La Pieve di Godo in Vadum Gothorum
e Santo Stefano ad Balneum Gothorum
in città che dal XIII secolo sarà
Santo Stefano degli Ulivi.
Nella prima metà del Trecento
il monastero ospitò Antonia Alighieri,
suor Beatrice. La via omonima conduce al portale dell’elegante edificio ricostruito nel 1757
da Domenico Barbiani.
Una chiesa di campagna
e un complesso monastico in città:
luoghi di culto uniti da acque fluviali
e termali. Il tempo nasconde, stendendo secoli d’oblio che l’idea dell’acqua torna a svelare

La chiesa si erge appartata, sulla strada che conduce a Villanova di Ravenna, costruita in posizione leggermente elevata e con l’abside poligonale rivolta a Oriente.
Attorno alla pieve sono stati effettuati diversi sondaggi e scavi archeologici che hanno portato a ipotizzare la presenza di un ampio nartece, che poteva verosimilmente contenere il fonte battesimale. All’interno dell’edificio sacro vi erano quattro colonne in marmo, d’epoca imperiale. Queste colonne sono state successivamente inglobate nel laterizio che ha reso uniforme il colonnato. Dopo le trasformazioni, restaurata dalle rovine della seconda guerra mondiale, la Pieve di Godo si presenta nella sua forma basilicale, a tre navate con pilastri in laterizio e colonnato a tutto sesto.
Seguendo la strada costruita sull’orma lasciata dal Lamone abbandonato, il Teguriense, si giunge a Ravenna dove a Santo Stefano è dedicato un monastero femminile situato accanto alla chiesa e al monastero di San Giovanni Evangelista. A Santo Stefano degli Ulivi, in epoca medievale era monaca, col nome di Suor Beatrice, Antonia Alighieri, figlia del grande Poeta, rifugiato a Ravenna.

Esterni della chiesa di Santo Stefano degli Ulivi

La chiesa di Santo Stefano appare con l’appellativo di infra balnea o ad balnea gothorum, forse a memoria di antiche terme del tempo dei Goti.
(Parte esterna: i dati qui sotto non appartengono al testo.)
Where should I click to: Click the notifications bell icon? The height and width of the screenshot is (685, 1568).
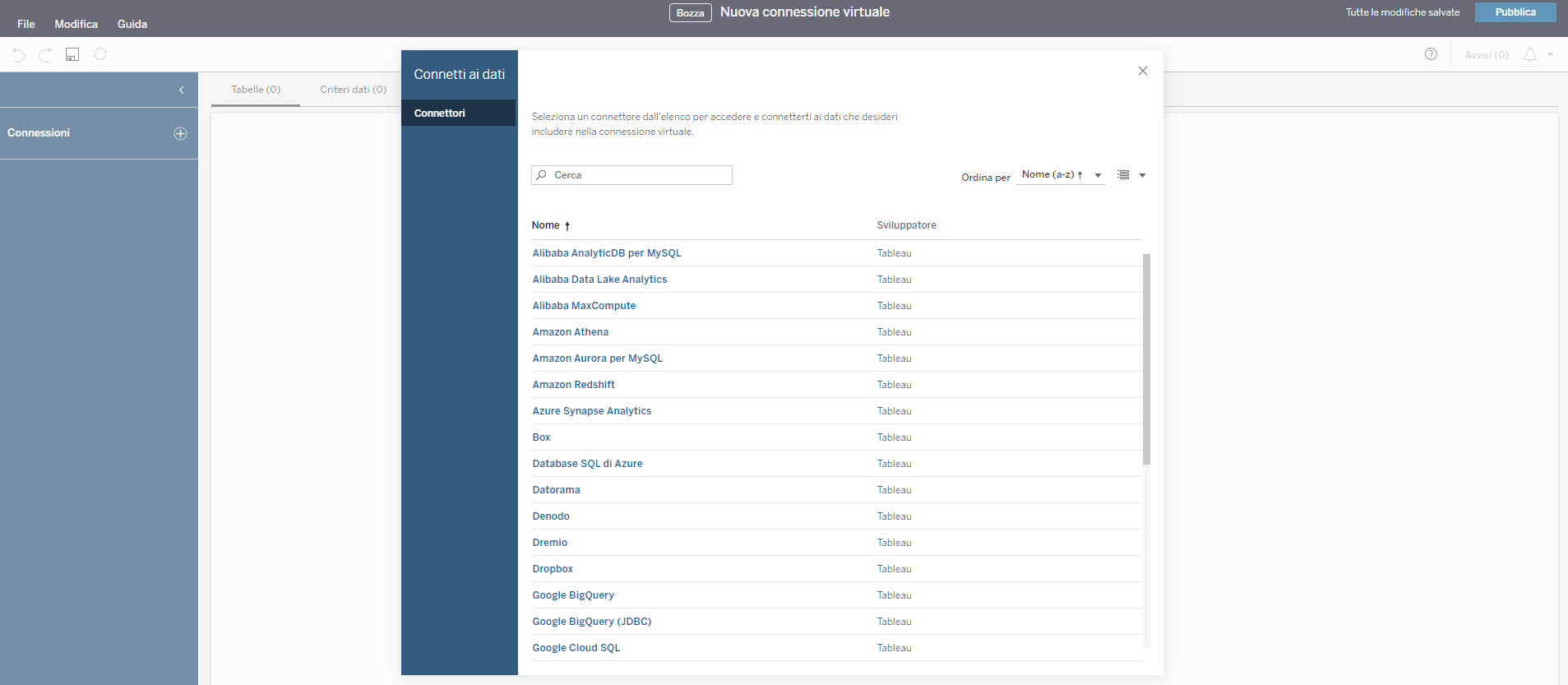coord(1529,54)
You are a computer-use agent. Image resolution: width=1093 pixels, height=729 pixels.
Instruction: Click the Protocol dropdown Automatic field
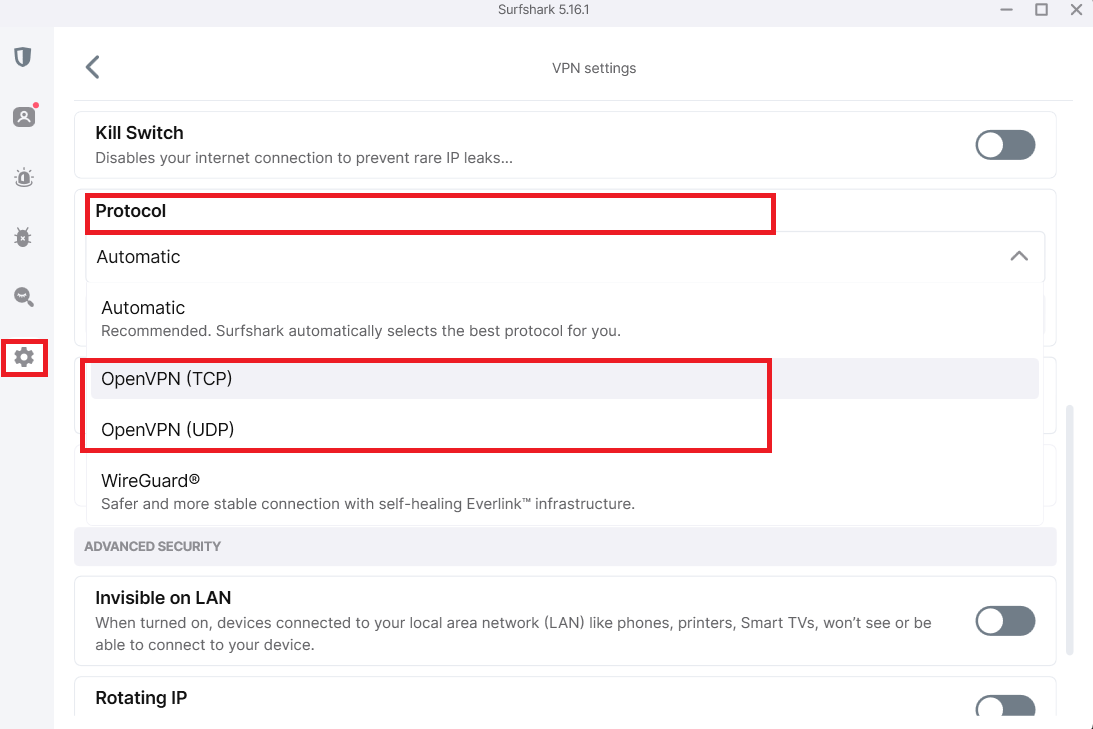coord(565,256)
Le analogie fra la Pieve di Godo e la chiesa ravennate non sono soltanto legate al Santo Protomartire, bensì ai Goti. La pieve agreste è situata sul guado, l’altra in città viene ricordata come ad balneum gothorum. Siamo in prossimità della linea di costa, della foce portuale del Badareno, quindi non troppo lontani dall’acqua, che nel luogo ha lasciato forti ricordi storici: il naufragio sulla costa di Gallia Placidia e il precedente bacino cittadino del porto romano.
La chiesa viene ricostruita da Domenico Barbiani nel 1757; sull’altare maggiore era raffigurata la “Lapidazione di Santo Stefano”. Nel 1882, quando la chiesa fu sconsacrata, in seguito alle leggi sulla soppressione degli ordini eclcesiastici, tutti i locali furono occupati da una succursale della Caserma dell’esercito. Dagli anni Venti del Novecento, divenne sede della Caserma dei Pompieri; a quel tempo vennero realizzati gli edifici posti nella parte retrostante la chiesa. Queste rimesse, tuttora in uso alla Polizia Municipale che da diversi anni ha sostituito i Vigili del Fuoco, sono state costruite nel tipico stile dell’epoca come molte strutture della zona portuale.
Strano destino quello di Santo Stefano, protettore dei muratori: le sue costruzioni sembrano inseguire l’acqua!